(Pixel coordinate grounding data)

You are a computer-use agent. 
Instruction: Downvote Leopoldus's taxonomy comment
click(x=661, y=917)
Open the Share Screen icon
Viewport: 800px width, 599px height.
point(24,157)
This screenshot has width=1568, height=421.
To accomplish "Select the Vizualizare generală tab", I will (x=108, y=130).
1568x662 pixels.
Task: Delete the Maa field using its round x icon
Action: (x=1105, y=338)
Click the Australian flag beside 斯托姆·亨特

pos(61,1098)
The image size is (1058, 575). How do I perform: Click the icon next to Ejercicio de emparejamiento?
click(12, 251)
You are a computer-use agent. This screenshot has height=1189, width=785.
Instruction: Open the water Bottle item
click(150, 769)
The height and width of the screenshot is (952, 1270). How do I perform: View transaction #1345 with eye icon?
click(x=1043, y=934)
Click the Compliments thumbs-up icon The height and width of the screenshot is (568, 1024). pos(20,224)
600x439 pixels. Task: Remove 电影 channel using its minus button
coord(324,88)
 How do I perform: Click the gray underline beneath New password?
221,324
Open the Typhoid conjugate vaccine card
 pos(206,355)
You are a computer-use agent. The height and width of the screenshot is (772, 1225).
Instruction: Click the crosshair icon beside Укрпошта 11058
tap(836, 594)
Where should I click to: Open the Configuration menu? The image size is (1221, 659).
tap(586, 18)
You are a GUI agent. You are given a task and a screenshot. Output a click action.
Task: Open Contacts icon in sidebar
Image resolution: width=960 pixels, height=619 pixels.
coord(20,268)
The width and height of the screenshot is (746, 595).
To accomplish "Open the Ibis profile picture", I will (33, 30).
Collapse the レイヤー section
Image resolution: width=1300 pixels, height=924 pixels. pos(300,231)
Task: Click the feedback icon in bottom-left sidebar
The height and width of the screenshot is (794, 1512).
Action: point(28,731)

### Directions for this task
Please copy each record shown above exactly.

### Response
You are a computer-use agent. 
Instruction: Downvote Leopoldus's taxonomy comment
click(x=661, y=917)
Open the Share Screen icon
Viewport: 800px width, 599px height.
point(24,157)
This screenshot has width=1568, height=421.
To accomplish "Select the Vizualizare generală tab", I will (x=108, y=130).
1568x662 pixels.
Task: Delete the Maa field using its round x icon
Action: (x=1105, y=338)
Click the Australian flag beside 斯托姆·亨特

pos(61,1098)
The image size is (1058, 575). How do I perform: Click the icon next to Ejercicio de emparejamiento?
click(12, 251)
You are a computer-use agent. This screenshot has height=1189, width=785.
Instruction: Open the water Bottle item
click(150, 769)
The height and width of the screenshot is (952, 1270). How do I perform: View transaction #1345 with eye icon?
click(x=1043, y=934)
Click the Compliments thumbs-up icon The height and width of the screenshot is (568, 1024). pos(20,224)
600x439 pixels. Task: Remove 电影 channel using its minus button
coord(324,88)
 How do I perform: Click the gray underline beneath New password?
221,324
Open the Typhoid conjugate vaccine card
 pos(206,355)
You are a computer-use agent. The height and width of the screenshot is (772, 1225).
Instruction: Click the crosshair icon beside Укрпошта 11058
tap(836, 594)
Where should I click to: Open the Configuration menu? The image size is (1221, 659).
tap(586, 18)
You are a GUI agent. You are given a task and a screenshot. Output a click action.
Task: Open Contacts icon in sidebar
Image resolution: width=960 pixels, height=619 pixels.
coord(20,268)
The width and height of the screenshot is (746, 595).
To accomplish "Open the Ibis profile picture", I will (33, 30).
Collapse the レイヤー section
Image resolution: width=1300 pixels, height=924 pixels. pos(300,231)
Task: Click the feedback icon in bottom-left sidebar
The height and width of the screenshot is (794, 1512).
Action: point(28,731)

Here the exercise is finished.